Purtroppo da allora l’essenziale flusso creditizio da banche a PMI non si è più risollevato. Ecco la situazione all’anno scorso riassunta dai dati di Bankitalia elaborati dal centro studi CGIA:

- il 10% d’imprese che costituisce le grandi aziende italiane beneficia dell’80% dei crediti bancari totali. Alle PMI, che sono oltre mille volte più numerose, va il rimanente 20%.

- questo 10% di ‘grandi’ e meglio finanziate imprese non è affatto un esemplare di affidabilità creditizia, al contrario: sono le responsabili dell’81% delle insolvenze bancarie nazionali, cioè quell’oceano di cediti ‘marci’ che fanno delle banche italiane le più a rischio oggi al mondo. Eppure le banche continuano a negare crediti più alle PMI che alle ‘grandi’.

- c’è stata una lieve ripresa della fiducia e quindi dell’erogazione di crediti da parte delle banche, che si è materializzata in un +0,3% in media in Italia dal 2016 al 2017. Ma anche qui l’ingiustizia è palese: all’interno di quella misera crescita, alle imprese medio-grandi va lo 0,6% mentre le piccole e micro imprese continuano a soffrire di sempre meno crediti.

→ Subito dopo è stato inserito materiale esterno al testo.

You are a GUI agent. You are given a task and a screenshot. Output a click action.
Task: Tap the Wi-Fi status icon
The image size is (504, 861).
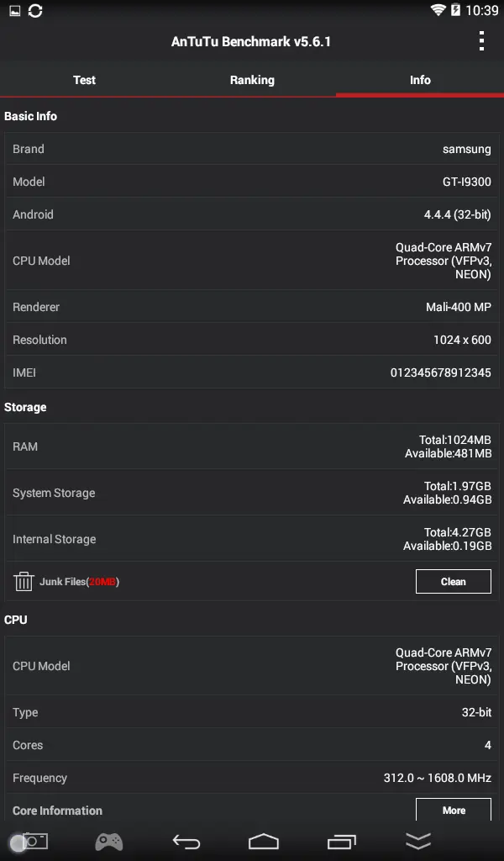pos(438,10)
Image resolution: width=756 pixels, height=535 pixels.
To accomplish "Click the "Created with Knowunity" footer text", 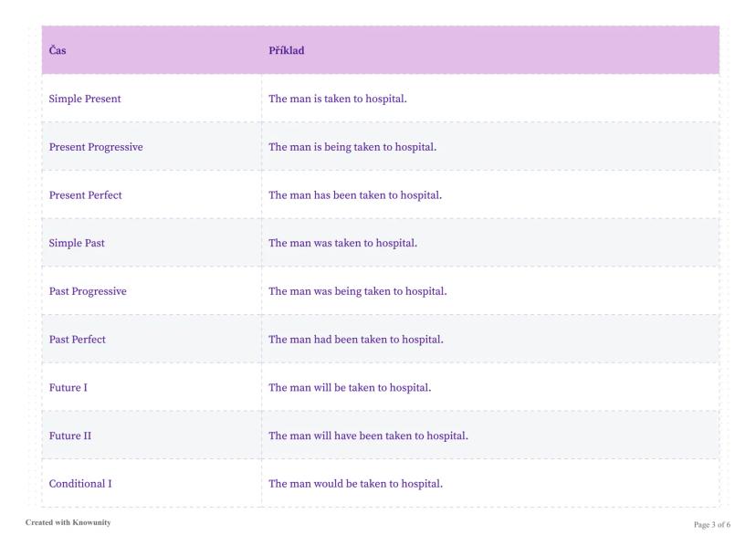I will pyautogui.click(x=68, y=523).
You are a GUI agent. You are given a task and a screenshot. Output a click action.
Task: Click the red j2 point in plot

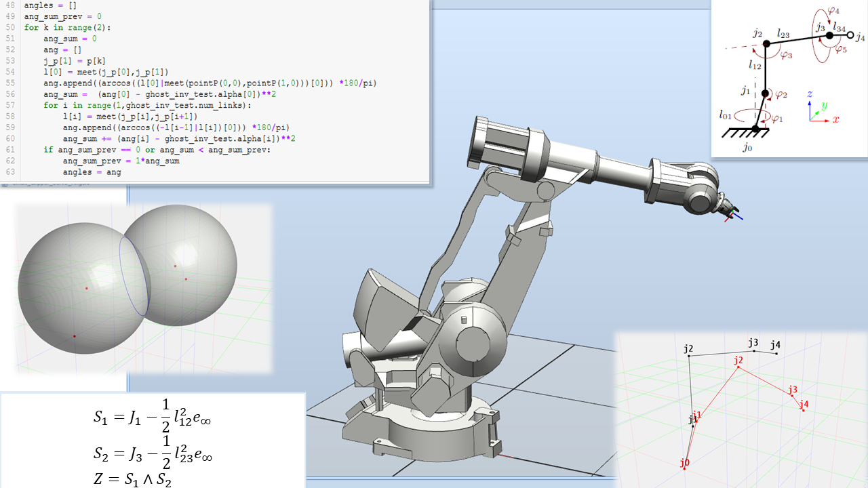(x=738, y=367)
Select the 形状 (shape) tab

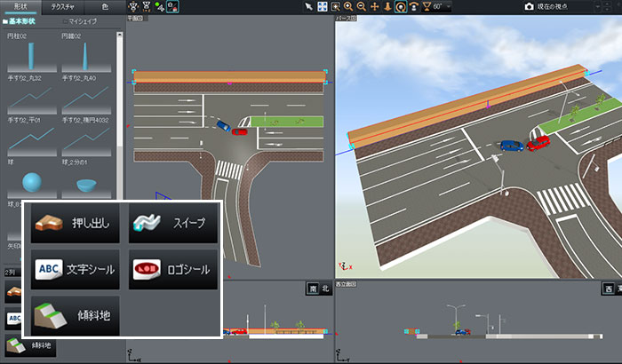(x=20, y=6)
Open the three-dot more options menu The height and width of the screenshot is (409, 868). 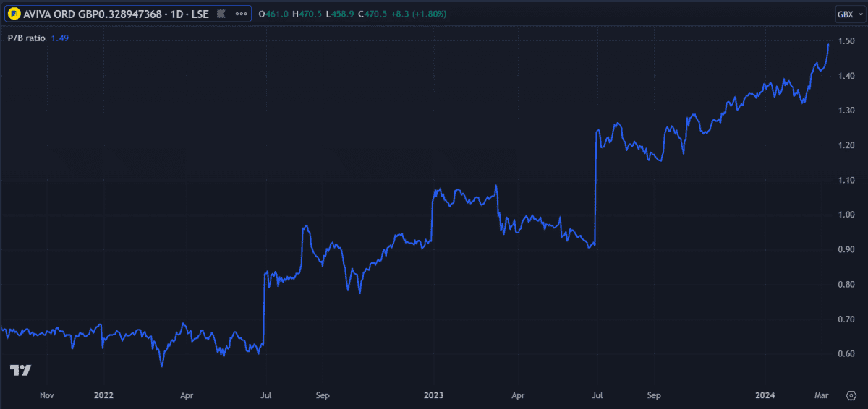point(239,14)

Sbloccare questo disastro – che, ribadisco, si trasforma poi in fallimenti forzati (quanti hanno chiuso mentre aspettavano pagamenti solo perché le banche non gli hanno concesso un prestito a breve), licenziamenti o non assunzioni – non è semplice. Il motivo primario l’ho accennato sopra: le banche italiane sono le più sofferenti al mondo oggi, con in pancia quasi 300 miliardi di crediti inesigibili, cioè ‘marci’, chiamati NPLs. I lettori devono immaginare che, al di là di tutte le porcherie che di certo ste banche fanno fra corruzione politica e favoritismi, i succitati esplosivi NPLs sono il motivo per cui i loro dirigenti hanno oggi il terrore di prestare ad aziende la cui affidabilità creditizia possa andare in fumo dopo pochi mesi o anni. E qui sono cruciali i mezzi che una banca ha per determinare con accuratezza e senza grandi ingiustizie se l’imprenditore bisognoso sia affidabile o meno. E qui la Disruption delle nuove tecnologie come l’Artificial Intelligence (AI) e Machine Learning può fare una differenza enorme. Cioè: da una parte scremare i falsi affidabili, e dall’altra recuperare tanti condannati che invece affidabili erano eccome, ma non solo, incoraggiare prestiti più sostanziosi a molti. Il tutto si traduce in semplificazione, tutela a 360 gradi, e sviluppo d’impresa con posti di lavoro.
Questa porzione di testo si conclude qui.